214 Melissa Good IT HAD STARTED to rain again. Dar stood by the sliding glass doors and watched it fall in sheets that almost obscured her view of the ocean. A low rumble of thunder sounded overhead, and she could feel the vibration through the hand she had resting on the wall.

She hadn’t expected this.

Petty theft, yeah. Some finagling with the bills, yeah. Fudging on the recruits’ scores, yeah. Maybe even so far as someone falsifying fitness records, to hide old friends they didn’t want to have to make hard decisions on.

But smuggling?

Dar was no fool, and she wasn’t naive. Florida was a prime choice for smuggling because of its relative closeness to South America and because of its multinational population base. It would take a lot to stand out in this city, so hiding in plain sight was something easy a smuggler’s operation wouldn’t have to worry about.

In addition, it was a peninsula. Surrounded on three sides by water, with ample opportunity for someone to slip in to the thousands of small bays and islands unseen and undetected. The largest stretch of continuous coastline in the US, in fact.

So the fact that drugs or anything else was being brought in didn’t surprise her.

That the Navy was involved...

No. Dar cut that off angrily. Not the Navy. Some pig scum who were using the Navy to break the law and line their own pockets. Who were using a place she considered more than any other to be home, and hurting the people who were a part of that who were not involved.

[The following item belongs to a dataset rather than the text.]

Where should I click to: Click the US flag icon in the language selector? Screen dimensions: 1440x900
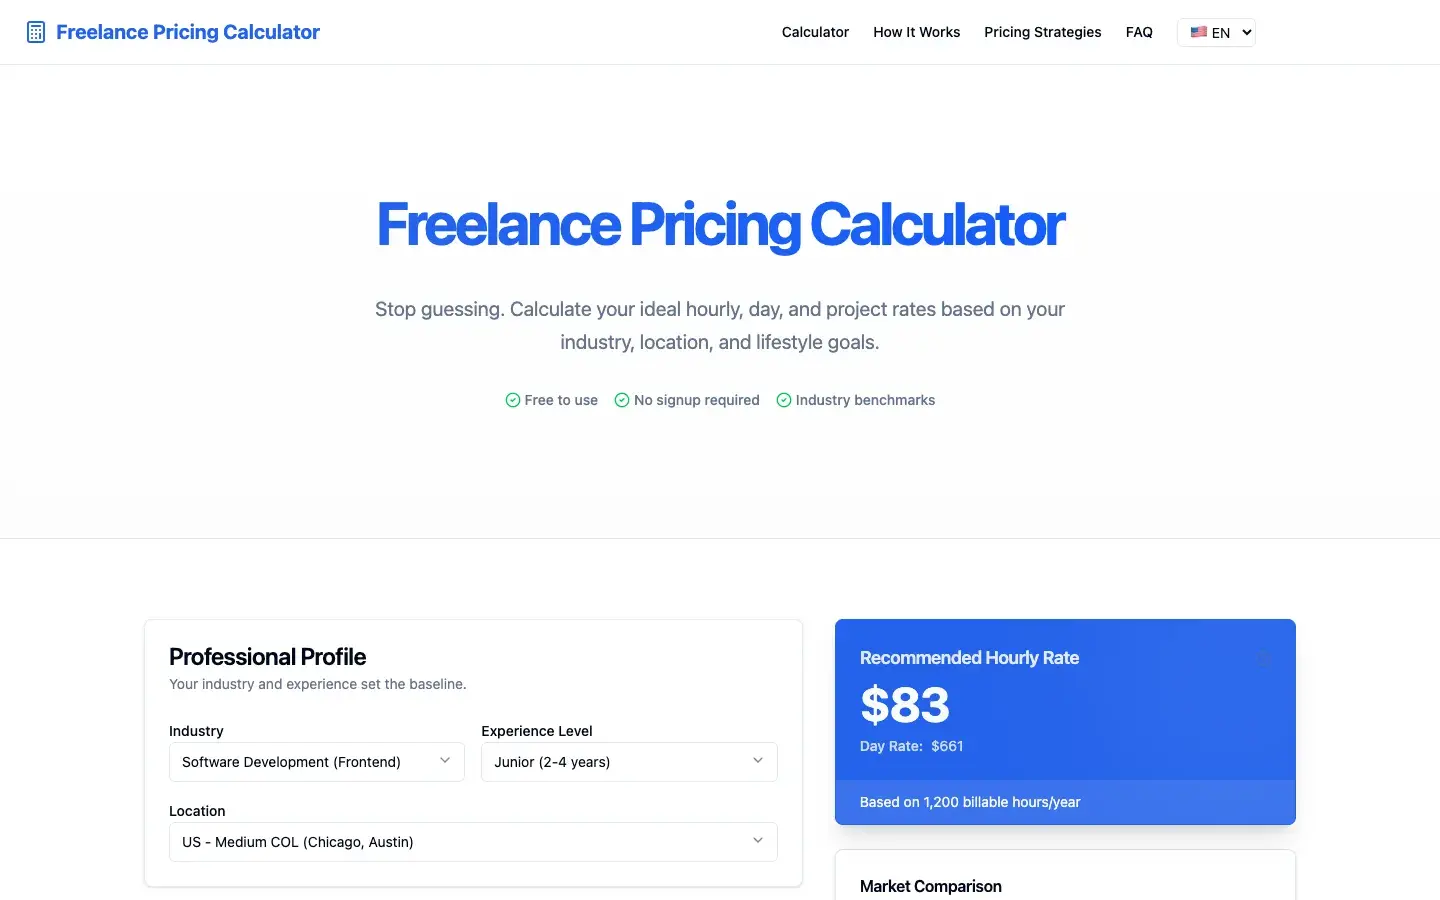tap(1200, 32)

Maybe even, since they were bringing in recruits who didn’t belong there, endangering the innocent sailors who would be depending on those people to do their jobs. Sailors like her father was, once. Like she might have been.

Bastards. Dar felt her anger rising. Despite everything, and especially despite last night, she still considered the service part of her family. It had given her a place to belong for many years, had accepted her, given their family a home and put bread on the table, and she was damned if she was going to let a bunch of criminals hurt that.